3 Article 25 provides: “(1) The carrier shall not be entitled to avail himself of the provisions of this convention which exclude or limit his liability, if the damage is caused by his wilful misconduct or by such default on his part as, in accordance with the law of the court to which the case is submitted, is considered to be equivalent to wilful misconduct. “(2) Similarly the carrier shall not be entitled to avail himself of the said provisions, if the damage is caused under the same circumstances by any agent of the carrier acting within the scope of his employment.”

4 Article 18 (damage to goods) and Article 19 (damage occasioned by delay) are not limited to accidents; any liability under local law for damages to goods or for delay is therefore explicitly preempted by Article 24(1).

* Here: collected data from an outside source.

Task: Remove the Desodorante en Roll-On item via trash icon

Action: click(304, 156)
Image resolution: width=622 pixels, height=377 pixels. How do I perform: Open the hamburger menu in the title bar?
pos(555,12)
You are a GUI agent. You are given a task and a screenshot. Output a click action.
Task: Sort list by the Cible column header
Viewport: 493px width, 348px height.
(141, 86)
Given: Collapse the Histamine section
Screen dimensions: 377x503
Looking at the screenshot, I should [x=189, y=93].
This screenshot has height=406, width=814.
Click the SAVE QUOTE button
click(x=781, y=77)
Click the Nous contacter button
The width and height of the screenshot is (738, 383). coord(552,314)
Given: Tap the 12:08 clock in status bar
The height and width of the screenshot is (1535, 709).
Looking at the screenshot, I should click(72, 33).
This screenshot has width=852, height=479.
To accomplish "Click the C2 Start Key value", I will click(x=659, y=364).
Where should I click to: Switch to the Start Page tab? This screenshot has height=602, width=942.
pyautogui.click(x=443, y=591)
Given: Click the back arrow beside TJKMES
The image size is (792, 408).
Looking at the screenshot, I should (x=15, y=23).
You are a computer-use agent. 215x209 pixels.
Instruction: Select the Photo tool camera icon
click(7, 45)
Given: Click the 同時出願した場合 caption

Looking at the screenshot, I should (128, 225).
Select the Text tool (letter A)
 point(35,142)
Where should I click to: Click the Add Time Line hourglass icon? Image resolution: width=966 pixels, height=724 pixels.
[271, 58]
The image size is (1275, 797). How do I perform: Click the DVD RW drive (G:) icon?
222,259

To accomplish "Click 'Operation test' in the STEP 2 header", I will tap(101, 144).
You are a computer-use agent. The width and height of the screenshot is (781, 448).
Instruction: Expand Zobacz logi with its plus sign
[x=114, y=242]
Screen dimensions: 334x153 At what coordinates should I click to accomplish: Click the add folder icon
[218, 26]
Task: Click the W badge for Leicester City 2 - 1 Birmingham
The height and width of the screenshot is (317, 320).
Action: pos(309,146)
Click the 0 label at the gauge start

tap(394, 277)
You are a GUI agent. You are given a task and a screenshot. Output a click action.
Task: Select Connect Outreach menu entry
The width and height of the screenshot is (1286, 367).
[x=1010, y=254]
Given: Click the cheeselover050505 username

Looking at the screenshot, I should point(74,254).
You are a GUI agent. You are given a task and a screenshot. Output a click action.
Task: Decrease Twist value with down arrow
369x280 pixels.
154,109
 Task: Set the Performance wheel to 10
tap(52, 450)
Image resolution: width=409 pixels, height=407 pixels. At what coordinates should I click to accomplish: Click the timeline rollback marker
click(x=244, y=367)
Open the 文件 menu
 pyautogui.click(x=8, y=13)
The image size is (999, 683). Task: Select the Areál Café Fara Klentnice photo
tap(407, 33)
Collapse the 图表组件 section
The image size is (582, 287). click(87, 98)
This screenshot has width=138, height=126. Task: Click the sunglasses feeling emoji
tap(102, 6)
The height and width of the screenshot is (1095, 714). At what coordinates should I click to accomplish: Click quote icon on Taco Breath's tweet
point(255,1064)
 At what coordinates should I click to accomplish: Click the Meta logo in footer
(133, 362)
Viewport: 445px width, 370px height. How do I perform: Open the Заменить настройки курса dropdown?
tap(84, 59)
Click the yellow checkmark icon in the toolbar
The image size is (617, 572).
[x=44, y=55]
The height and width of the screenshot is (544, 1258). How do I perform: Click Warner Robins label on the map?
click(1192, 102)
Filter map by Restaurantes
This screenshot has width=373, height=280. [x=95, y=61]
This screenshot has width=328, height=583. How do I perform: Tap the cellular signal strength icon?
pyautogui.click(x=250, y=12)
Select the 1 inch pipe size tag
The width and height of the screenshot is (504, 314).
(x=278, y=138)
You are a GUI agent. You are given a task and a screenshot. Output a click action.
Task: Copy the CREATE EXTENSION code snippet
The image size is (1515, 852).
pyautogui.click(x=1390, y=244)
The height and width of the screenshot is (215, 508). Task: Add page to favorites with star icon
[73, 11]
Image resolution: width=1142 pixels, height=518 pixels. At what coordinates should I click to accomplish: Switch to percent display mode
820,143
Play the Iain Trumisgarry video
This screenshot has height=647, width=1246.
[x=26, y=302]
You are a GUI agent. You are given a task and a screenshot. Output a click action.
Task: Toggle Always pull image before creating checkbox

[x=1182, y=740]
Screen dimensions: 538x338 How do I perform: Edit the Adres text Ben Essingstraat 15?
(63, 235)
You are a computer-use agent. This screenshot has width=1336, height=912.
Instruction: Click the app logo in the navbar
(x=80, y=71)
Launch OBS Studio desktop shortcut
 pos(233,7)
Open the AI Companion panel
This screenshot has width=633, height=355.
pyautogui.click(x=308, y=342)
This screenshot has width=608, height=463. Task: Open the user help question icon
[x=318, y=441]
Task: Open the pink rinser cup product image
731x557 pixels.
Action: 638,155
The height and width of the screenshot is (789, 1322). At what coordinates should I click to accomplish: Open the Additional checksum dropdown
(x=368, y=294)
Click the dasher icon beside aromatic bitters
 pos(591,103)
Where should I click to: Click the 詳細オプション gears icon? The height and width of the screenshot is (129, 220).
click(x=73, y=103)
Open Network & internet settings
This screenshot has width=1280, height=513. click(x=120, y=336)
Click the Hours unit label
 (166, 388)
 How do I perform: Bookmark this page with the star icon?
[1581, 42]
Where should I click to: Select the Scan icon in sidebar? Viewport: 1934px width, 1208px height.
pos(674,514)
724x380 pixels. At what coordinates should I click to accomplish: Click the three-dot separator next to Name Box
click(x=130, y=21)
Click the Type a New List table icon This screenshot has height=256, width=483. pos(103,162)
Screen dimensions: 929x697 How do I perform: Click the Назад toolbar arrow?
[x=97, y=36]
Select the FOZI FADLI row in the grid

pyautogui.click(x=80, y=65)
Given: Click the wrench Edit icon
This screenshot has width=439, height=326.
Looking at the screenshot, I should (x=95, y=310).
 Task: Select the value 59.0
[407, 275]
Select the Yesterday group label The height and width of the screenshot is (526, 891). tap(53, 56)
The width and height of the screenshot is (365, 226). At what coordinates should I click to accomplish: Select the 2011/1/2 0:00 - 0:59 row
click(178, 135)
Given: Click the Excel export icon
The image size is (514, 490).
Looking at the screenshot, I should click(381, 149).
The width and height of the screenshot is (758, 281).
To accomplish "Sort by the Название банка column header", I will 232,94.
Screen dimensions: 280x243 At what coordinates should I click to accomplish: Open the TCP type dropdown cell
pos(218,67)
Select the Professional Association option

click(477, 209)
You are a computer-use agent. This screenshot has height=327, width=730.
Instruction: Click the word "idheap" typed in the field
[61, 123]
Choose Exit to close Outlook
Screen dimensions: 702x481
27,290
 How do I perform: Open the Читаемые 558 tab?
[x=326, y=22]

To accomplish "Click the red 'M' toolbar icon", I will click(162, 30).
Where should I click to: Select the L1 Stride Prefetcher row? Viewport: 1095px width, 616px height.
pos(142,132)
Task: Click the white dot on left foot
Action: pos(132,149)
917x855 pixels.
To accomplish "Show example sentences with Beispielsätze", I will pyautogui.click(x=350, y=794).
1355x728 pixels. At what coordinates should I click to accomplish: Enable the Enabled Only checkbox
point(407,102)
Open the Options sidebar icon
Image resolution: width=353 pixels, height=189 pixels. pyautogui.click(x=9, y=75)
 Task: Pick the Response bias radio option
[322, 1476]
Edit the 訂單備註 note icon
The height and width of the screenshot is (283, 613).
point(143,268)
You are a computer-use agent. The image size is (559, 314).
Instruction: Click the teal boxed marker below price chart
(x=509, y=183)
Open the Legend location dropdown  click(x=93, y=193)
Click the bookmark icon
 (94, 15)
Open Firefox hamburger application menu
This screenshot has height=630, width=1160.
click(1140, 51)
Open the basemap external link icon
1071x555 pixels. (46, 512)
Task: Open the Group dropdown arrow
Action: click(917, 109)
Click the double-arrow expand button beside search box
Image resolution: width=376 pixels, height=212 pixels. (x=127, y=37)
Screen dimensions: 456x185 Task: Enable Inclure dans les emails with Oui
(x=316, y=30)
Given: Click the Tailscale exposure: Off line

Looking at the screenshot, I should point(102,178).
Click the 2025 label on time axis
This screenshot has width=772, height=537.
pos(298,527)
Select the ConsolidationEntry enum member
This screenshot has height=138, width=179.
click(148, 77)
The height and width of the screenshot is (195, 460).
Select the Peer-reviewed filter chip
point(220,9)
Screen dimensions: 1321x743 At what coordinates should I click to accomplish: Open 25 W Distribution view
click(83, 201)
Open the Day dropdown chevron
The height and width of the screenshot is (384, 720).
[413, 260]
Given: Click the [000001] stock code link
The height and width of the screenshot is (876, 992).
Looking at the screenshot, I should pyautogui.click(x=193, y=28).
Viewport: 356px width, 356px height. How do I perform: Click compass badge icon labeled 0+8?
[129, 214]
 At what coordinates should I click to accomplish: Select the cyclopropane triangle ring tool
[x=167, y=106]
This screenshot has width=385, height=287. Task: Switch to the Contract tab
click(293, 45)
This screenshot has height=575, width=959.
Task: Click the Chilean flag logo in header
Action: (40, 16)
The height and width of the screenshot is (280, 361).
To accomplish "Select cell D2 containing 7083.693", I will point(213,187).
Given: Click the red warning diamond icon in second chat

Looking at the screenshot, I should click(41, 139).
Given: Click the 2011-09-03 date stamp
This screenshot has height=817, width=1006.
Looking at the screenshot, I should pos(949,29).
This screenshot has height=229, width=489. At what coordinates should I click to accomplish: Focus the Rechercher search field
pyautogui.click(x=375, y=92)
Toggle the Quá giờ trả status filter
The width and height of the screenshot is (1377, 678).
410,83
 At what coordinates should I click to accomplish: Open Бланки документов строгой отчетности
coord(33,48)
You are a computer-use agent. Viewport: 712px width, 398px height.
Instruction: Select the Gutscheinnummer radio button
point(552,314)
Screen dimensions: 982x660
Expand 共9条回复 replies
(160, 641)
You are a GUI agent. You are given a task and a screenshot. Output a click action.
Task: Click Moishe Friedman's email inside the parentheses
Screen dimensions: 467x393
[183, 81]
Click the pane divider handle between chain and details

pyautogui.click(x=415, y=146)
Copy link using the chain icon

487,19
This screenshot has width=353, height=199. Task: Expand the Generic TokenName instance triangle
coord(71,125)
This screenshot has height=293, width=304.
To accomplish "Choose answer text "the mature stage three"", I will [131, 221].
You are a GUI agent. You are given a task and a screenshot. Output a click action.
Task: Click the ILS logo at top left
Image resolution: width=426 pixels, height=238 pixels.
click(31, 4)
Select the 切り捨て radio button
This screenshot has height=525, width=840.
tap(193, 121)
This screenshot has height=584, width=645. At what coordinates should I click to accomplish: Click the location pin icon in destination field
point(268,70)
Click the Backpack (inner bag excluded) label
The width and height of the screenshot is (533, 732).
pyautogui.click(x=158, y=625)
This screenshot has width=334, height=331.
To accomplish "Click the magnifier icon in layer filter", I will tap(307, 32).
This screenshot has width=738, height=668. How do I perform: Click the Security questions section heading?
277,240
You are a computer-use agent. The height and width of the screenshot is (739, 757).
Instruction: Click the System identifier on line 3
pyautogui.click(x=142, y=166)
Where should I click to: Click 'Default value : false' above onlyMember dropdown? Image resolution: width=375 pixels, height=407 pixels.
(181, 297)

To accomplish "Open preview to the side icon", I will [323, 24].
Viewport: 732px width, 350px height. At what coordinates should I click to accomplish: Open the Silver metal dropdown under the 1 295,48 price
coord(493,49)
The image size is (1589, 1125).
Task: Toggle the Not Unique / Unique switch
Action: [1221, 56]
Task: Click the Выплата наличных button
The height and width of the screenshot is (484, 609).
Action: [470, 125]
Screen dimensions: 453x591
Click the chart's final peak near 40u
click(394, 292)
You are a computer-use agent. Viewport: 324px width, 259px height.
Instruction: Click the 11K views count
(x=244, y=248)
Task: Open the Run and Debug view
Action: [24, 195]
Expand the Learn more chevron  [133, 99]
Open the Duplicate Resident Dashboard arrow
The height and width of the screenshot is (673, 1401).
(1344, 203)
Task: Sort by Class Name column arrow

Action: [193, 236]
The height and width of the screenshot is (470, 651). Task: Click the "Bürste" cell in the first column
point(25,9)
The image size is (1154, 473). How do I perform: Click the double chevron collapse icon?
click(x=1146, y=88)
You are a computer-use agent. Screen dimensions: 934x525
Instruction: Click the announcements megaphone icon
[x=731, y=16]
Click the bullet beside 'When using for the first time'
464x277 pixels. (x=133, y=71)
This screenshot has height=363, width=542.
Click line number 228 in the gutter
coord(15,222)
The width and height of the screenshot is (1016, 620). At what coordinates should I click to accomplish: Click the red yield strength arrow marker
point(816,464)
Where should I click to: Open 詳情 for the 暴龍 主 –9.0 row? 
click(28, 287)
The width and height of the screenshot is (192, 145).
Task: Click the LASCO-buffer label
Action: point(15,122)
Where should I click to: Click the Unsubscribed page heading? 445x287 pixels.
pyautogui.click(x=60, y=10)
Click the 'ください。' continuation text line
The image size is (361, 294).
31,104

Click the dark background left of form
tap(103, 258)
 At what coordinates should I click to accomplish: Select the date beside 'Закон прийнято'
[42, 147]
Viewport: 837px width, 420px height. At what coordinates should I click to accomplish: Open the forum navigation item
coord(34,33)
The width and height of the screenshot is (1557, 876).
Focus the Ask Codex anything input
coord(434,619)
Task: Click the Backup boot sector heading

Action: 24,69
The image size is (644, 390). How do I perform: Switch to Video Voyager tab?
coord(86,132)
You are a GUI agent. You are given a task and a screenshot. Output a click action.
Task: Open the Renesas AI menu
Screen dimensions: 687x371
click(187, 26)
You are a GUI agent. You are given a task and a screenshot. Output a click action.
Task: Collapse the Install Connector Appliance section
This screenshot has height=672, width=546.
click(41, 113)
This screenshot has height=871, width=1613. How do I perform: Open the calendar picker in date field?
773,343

See Saks, 470 U. S., at 398.

5 See Gal v. Northern Mountain Helicopters Inc., Dkt. No. 3491834918, 1998 B. C. T. C. Lexis 1351, *2–*3 (July 22, 1998) (involving a helicopter crash and noting “the plaintiff invoked the Warsaw Convention claiming for injuries and loss arising from the accident”); Naval-Torres v. Northwest Airlines Inc., 159 D. L. R. (4th) 67, 74, 76 (1998) (stating that injury resulting from second-hand smoke constitutes an accident and expressly noting but declining to resolve the preemption issue decided today by this Court); Emery Air Freight Corp. v. Nerine Nurseries Ltd., [1997] 3 N. Z. L. R. 723, 727, 728 (involving damage to cargo, therefore covered under Article 18, and thus explicitly preempted under Article 24(1)); Seagate Technology Int’l v. Changi Int’l Airport Servs. Pte Ltd., [1997] 3 S. L. R. 1, 2 (same). While the Court is correct in its assertion that the British House of Lords assumed the terrorist attack in Sidhu v. British Airways plc, [1997] 1 All E.R. 193, was not an accident, see ante, at 17, I am puzzled why the Lords came to this conclusion. Courts both in this country and in our sister signatories have frequently found a hijacking to be an accident within the meaning of Article 17. See Saks, 470 U. S., at 405; Ayache v. Air-France, 38 Rev. franç. dr. aérien 450, 451 [1984] (T.G.I. Paris, 1st ch.,) (France); Air-France v. Consorts Telchner, 39 Rev. franç. dr. aérien 232, 240 [1984] (S. Ct. Israel).

6 The Convention does require such a result, for example, in the case of accidents resulting in no physical injury. I agree with the Court that, in that case, the victim’s remedies under local law are preempted by Article 24. See Eastern Airlines, Inc. v. Floyd, 499 U. S. 530, 552 (1991) . My interpretation does not, therefore, produce the anomaly identified ante, at 13. Since I believe that all personal injuries (whether physical or psychological) arising from accidents are covered by Article 17 and therefore preempted by Article 24(2), the “merely traumatized” plaintiff would not be free to sue outside the Convention.